UEFI secure boot is a much-discussed mechanism by which a system's firmware will refuse to run a bootloader that is not signed with a recognized key. Its stated purpose is to thwart boot-time malware; in the absence of boot-time checks, it is said, suitably privileged code could hide itself deeply within the system. In the real world, secure boot is also useful as a platform lockdown mechanism. It now seems that secure boot will not be used to lock down x86-based systems or to prevent them from running Linux; the story on the ARM architecture is less encouraging. But, even on x86, "running Linux" is not quite the same as running the Linux system you have now; we are now beginning to see what kinds of changes will be needed to fit Linux into the secure boot environment.
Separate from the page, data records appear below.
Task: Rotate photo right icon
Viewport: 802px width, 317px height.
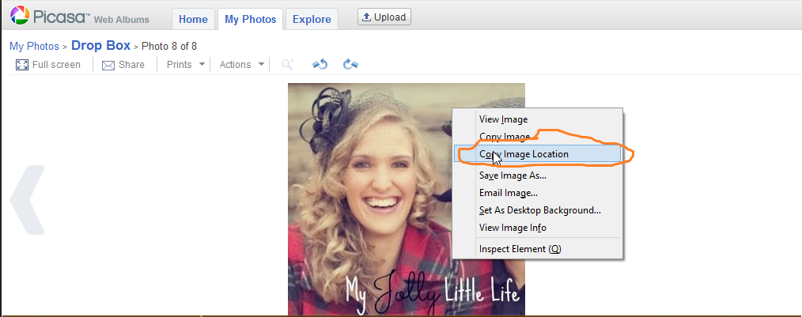Action: tap(350, 64)
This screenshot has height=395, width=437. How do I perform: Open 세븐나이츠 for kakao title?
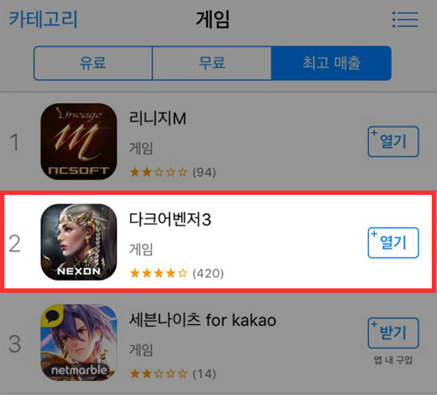tap(203, 320)
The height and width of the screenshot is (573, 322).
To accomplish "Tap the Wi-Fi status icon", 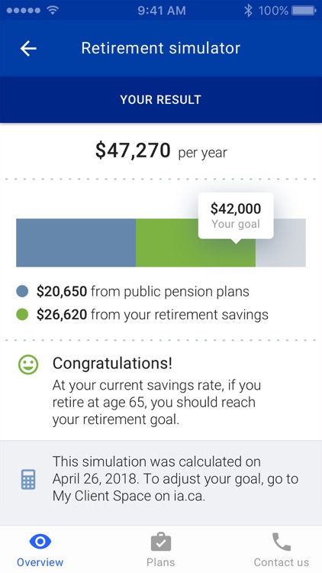I will 53,10.
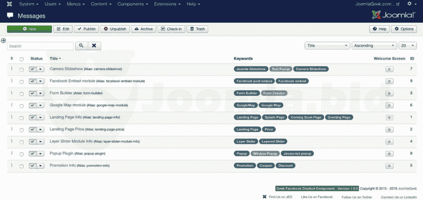This screenshot has width=423, height=200.
Task: Click the drag handle of Google Map module row
Action: point(11,105)
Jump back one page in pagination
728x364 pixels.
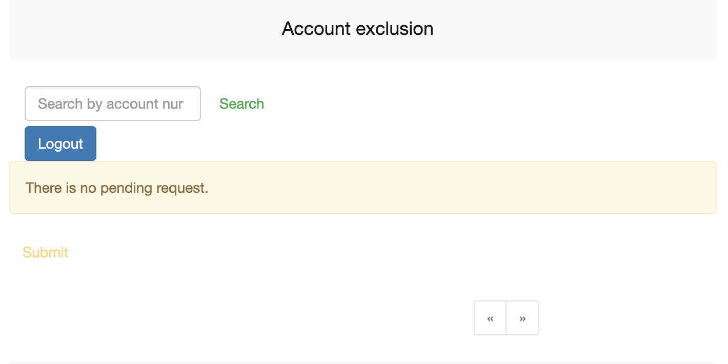[490, 318]
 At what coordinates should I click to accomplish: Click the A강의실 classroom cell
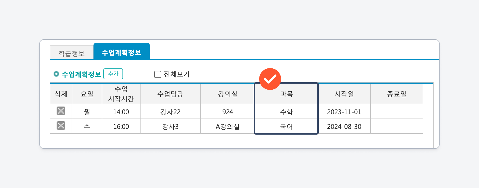[x=227, y=126]
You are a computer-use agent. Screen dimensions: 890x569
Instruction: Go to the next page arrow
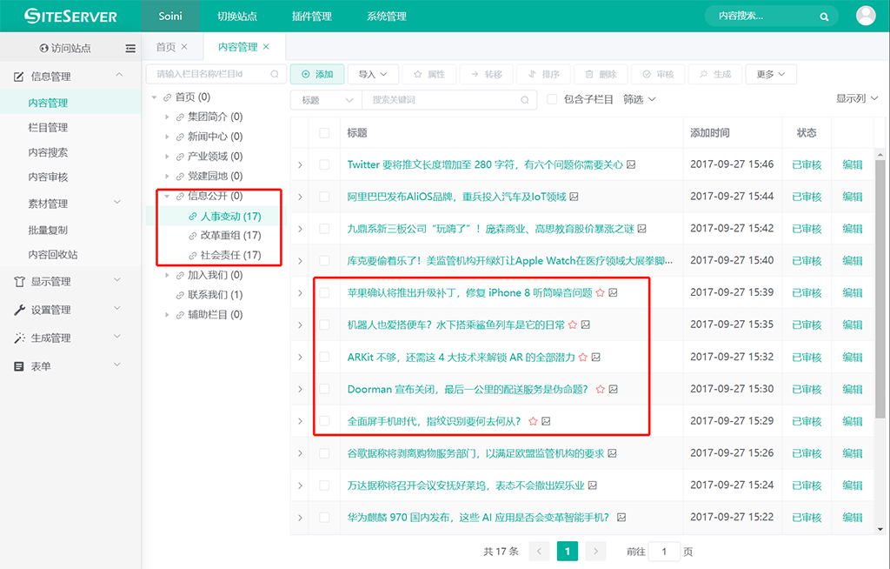595,551
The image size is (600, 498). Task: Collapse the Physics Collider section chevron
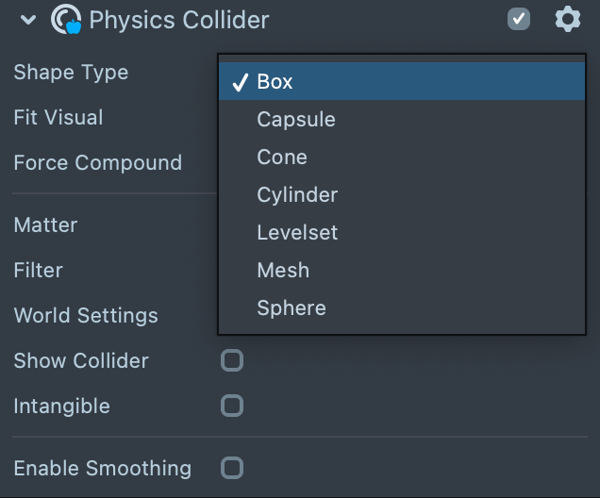pos(28,19)
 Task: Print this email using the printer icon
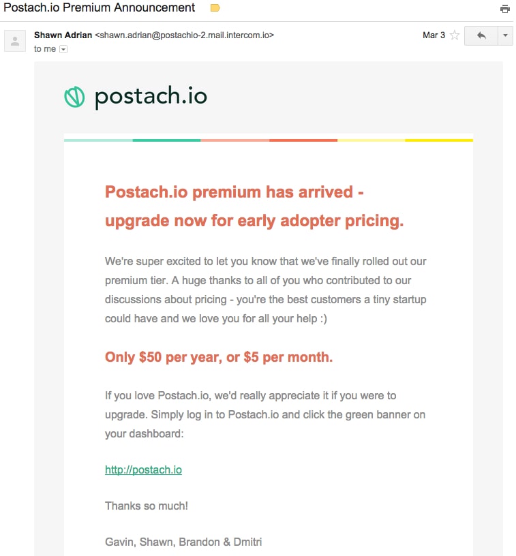[x=505, y=9]
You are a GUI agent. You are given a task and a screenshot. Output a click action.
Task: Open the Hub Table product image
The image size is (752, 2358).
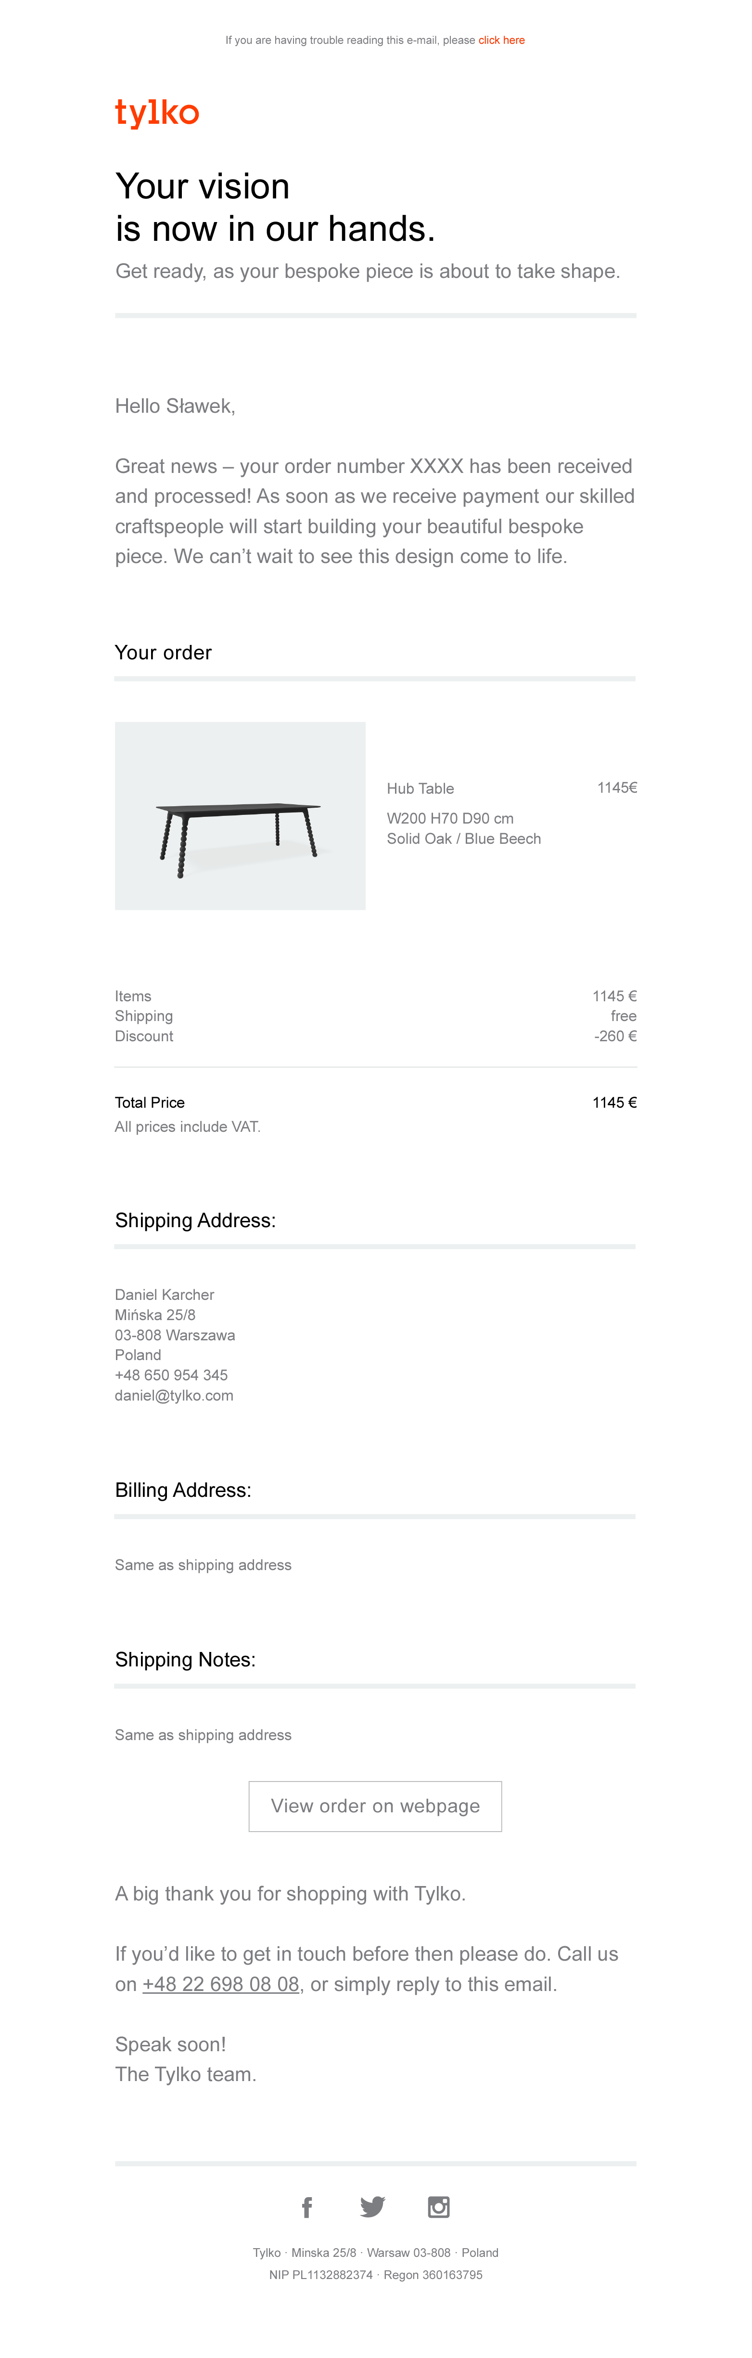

The problem, simply put, is this: the objective of secure boot is to prevent the system from running any unsigned code in a privileged mode. So, if one boots a Linux system that, in turn, gives access to the machine to untrusted code, the entire purpose has been defeated. The consequences could hurt both locally (bad code could take control of the machine) and globally (the signing key used to boot Linux could be revoked), so it is an outcome that is worth avoiding. Doing so, however, requires placing limitations in the kernel so that not even root can circumvent the secure boot chain of trust.

The form of those limitations can now be seen in Matthew Garrett's secure boot support patch set. These patches may see some changes before finding their way into the mainline, but chances are that their overall form will not evolve that much.

The first step is to add a new capability bit. Capabilities describe privileged operations that a given process can perform; they vary from CAP_DAC_OVERRIDE (able to override file permissions) to CAP_NET_BIND_SERVICE (can bind to a low-numbered TCP port) to CAP_SYS_ADMIN (can do a vast number of highly privileged things). The new capability, called CAP_SECURE_FIRMWARE, enables actions that are not allowed in the secure boot environment. Or, more to the point, its absence blocks actions that might otherwise enable the running of untrusted code.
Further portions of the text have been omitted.